In War Zone, The Punisher tangles with his funnybook arch-nemesis Jigsaw, a mob boss so-named because Castle ran his face though a glass-crusher. ¡Ay, caramba! The main plot hook involves Castle mistakenly killing an undercover cop and then trying to make amends to his grieving widow and daughter, who, naturally, remind him of his own slain family. This is actually a pretty decent premise for a Punisher film but director Lexi Alexander and her triumverate of writers (Nick Santora, Matt Holloway and Arthur Marcum) don’t seem to think we have enough of an attention span to give this intriguing set up the attention and respect it deserves.

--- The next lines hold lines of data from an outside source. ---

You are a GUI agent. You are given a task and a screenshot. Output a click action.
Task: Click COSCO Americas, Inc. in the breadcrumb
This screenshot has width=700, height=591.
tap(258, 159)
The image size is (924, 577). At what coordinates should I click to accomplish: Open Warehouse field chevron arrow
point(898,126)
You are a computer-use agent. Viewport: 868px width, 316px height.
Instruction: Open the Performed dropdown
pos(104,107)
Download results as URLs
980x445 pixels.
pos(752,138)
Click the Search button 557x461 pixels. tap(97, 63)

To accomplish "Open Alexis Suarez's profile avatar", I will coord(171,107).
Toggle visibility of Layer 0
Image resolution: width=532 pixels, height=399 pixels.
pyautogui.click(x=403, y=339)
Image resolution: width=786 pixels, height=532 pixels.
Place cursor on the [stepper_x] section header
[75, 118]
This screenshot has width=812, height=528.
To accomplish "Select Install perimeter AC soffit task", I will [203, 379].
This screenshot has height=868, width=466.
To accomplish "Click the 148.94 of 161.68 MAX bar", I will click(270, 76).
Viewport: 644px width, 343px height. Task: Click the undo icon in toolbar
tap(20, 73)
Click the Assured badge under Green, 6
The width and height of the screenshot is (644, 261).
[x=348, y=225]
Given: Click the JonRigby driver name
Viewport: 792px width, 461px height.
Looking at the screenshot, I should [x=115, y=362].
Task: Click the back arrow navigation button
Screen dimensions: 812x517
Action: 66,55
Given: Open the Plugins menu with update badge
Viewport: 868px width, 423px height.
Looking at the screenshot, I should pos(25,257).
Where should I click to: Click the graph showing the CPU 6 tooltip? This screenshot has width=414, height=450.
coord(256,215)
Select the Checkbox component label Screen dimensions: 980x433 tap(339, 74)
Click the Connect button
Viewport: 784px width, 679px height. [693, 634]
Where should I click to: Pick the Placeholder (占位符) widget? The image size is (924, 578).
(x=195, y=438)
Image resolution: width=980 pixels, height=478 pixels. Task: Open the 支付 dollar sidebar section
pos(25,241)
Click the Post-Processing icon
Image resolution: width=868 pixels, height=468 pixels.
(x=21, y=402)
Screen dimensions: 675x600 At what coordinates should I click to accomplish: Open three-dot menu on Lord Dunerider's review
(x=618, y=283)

Things are not all dire, however. I think Ray Stephenson (The Book of Eli, HBO’s Rome) is physically perfect for the role of The Punisher, certainly more so than predecessors Dolph Lungren and Thomas Jane. Occasionally the Irish-born Stephenson's American accent founders a little bit but this is nearly moot since he barely has any dialogue anyway.
Along for the ride is veteran character actor Wayne Knight (T.V.’s Newman from Seinfeld) as The Punisher’s techie pal “Microchip”. The scant few line readings are great but very little time is spent exploring the character or his relationship to Castle. The delightful Julie Benz (Buffy the Vampire Slayer’s Darla and Dexter’s squeeze Rita) is also criminally underused as the grieving Angela.
The most entertaining and inadvertently-comedic performance comes courtesy of Dominic West. As the psychotic Jigsaw he's more over the top than a field goal kicked by Superman. Between West and his on-screen brother Doug Hutchinson there’s more goombah-flavored scenery-chewing per capita here then any other film I’ve seen in recent memory. Unfortunately the hack makeup job performed on West trivializes his performance even more. They should have made him virtually impossible to look at but instead West ends up resembling a third-tier Dick Tracy villain on a Mountain Dew bender.
One thing that director Lexi Anderson does nail is The Punisher’s penchant for random and unexpected bursts of violence. Things get knee-slappin' HI-larious after Castle is saddled with a pair of equally-underwritten agents (Colin Salmon and Dash Mihok) who vainly attempt to prevent him from blowing away mobsters at the drop of a hat. At least the film has a healthy of dollop of gallows humor, making it a great MST3K-style pick for a "it's so bad it's good" movie night.
The action scenes are stylish, inventive, brutal and well-choreographed, but are often undone by dollops of pure, unadulterated goofiness. The set-piece that kicks off the film is a prime example. When The Punisher starts spinning upside-down on a chandelier, spraying bullets around like the world's most lethal and demented Christmas ornament, the scene becomes a confusing mix of Matrix-flavored awesome and wanton eye-rollery.
In the comics The Punisher was typically just used as a foil for the good guys and attempts to feature him as a main character often fell flat. There’s a reason for that and Punisher: War Zone certainly shows why. Frank Castle is kind of a one-note character and he doesn’t make for a particularly compelling protagonist.